“In order for ETF providers to meet the needs of their clients in 2014, they will have to listen to their clients’ challenges and involve them more in the product development process in order to effectively deliver client-led solutions. iShares, for example, partnered with institutional and advisor clients in 2013 to develop iShares MSCI Factor ETFs and Enhanced ETFs based on their desire for exposure to factors such as value, size, quality and momentum. The positive feedback from the clients is leading iShares to find other similar opportunities in 2014,” according to iShares.

Additionally, iShares sees advisors and investors boosting their usage of smart ETFs.

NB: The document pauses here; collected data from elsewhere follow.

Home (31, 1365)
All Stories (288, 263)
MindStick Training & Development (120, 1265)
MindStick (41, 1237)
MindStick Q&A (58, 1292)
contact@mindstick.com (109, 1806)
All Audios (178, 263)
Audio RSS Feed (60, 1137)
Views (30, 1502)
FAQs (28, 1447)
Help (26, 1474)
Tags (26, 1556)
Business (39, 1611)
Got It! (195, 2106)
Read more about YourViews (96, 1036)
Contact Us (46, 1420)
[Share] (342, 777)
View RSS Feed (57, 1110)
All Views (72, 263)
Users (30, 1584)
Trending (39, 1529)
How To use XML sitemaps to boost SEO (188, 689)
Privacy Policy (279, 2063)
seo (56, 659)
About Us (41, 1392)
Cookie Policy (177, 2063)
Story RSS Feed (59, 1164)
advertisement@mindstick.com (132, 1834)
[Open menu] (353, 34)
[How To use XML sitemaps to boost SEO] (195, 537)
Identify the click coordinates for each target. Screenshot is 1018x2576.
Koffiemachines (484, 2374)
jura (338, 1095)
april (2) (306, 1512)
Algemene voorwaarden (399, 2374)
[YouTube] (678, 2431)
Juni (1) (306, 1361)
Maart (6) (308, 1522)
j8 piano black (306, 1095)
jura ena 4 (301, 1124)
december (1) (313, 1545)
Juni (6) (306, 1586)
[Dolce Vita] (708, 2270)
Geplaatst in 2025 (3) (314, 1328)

Last year, smart beta ETFs attracted $65.1 billion in new assets, nearly double the $34.2 billion hauled in by the group in 2012. [A Record Year of ETF Inflows]

“iShares expects the interest in non-market cap weighted ETFs such as factor ETFs or minimum-volatility ETFs to continue in 2014. We believe factor and minimum-volatility ETFs will see above-market asset growth given broader acceptance from global pension plans, government institutions, asset managers and registered investment advisors,” said iShares.

Popular iShares smart beta ETFs include the iShares MSCI USA Minimum Volatility ETF (NYSEArca: USMV) and the iShares MSCI USA Quality Factor ETF (NYSEArca: QUAL).